The Friday night before Mother's Day, Nita Mosby Tyler had an idea. "Let's bail someone out of jail."
So she grabbed $1,000 and called her friend and fellow Five Points neighborhood leader, Brother Jeff Fard. Together the two of them with her husband, Shorter Community A.M.E. Pastor Timothy Tyler, headed to Denver's downtown detention facility on Colfax. That night they bailed three women out of jail.
While they never met the recipients of their kind acts, they still were imbued with a sense of satisfaction and a hunger to do more. They put out a call for donations on Facebook, and by 2 p.m. Saturday, they'd raised another $6,000. The three continue to bond low-level offenders hoping to grant families time together for the holiday.
Brother Jeff Fard runs a community center on Welton Street that he says preserves the heart of what his black community in Five Points "used to be."
This year he began offering "Black Dollar Saturdays" in his photo studio, music and event space. The weekly setup of locals offering handmade products and food is one way Fard is working to stimulate what's left of his neighborhood's long-time residents, a community build around the A.M.E. congregation that predates Colorado itself.
This Saturday, after a personal finance class offered alongside the vendor tables, Fard announced his call for community help in identifying incarcerated mothers with low-level offenses.
"It's a blessing," he told a room about to burst into applause. "Just because you're incarcerated doesn't mean you're not a part of our community."
This announcement was made long after Fard and the Tylers had raised the $6,000. While people continued to file in with donations, the team was already hard at work on services.
By then their mission had expanded to three goals: bond out mothers for the holiday, make bags of food hearty enough to support a family of four and pay for summer camp for kids whose mothers are incarcerated long-term.
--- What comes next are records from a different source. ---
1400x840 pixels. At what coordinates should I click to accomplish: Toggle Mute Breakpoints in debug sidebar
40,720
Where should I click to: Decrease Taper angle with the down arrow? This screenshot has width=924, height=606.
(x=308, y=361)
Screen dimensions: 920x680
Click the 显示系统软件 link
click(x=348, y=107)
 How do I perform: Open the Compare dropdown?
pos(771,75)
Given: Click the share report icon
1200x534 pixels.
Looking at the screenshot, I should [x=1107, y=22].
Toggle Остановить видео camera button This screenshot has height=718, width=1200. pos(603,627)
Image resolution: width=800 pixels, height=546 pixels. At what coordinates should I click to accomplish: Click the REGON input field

"All of us live in parts of a community where we see children without their mothers all of the time," Nita Tyler said. "When you think about the women who are incarcerated on something low level and petty, is that really worth what happens to children on Mother's Day?"
The "trauma" she says kids are subjected to costs far more than a couple hundred dollars.
What makes things more difficult, Fard said, are the processing fees attached to bond payments that make payment more difficult to the city's poorest inmates.
It's clear that bailing women out had much deeper implication than a simple holiday. Instead, both Tylers and Fard saw their effort as one battle in a long war against the consequences of racial oppresion. The "vicious cycle of poverty," Fard said, further isolates people and breaks up families.
"If you think about people who are incarcerated, they’re mainly poor, they’re mainly of color, and they’re mainly those who have not achieved a high school diploma," he said. "People who can’t afford $100 bonds, that’s a tragedy."
By the end of Saturday afternoon, the Five Points community had already begun distributing nearly thirty bags filled with chicken, potatoes and green beans. The three community leaders left for the jail downtown equipped with a wad of large bills and text messages full of names. After pulling a couple tickets for a spot in line, they sat down with a clerk who remembered them from the night before and began reading off names.
It seems they were not the only ones who thought of paying bonds this year. Slate reports that a coalition of Black Lives Matter organizations have raised more than $250,000 and bonded at least 30 women.
At of the time of this publishing Fard and the Tylers had bonded 8 women. "We will go to the jail again today," Fard said this morning, "pay bail, lay roses and say a prayer for those in jail."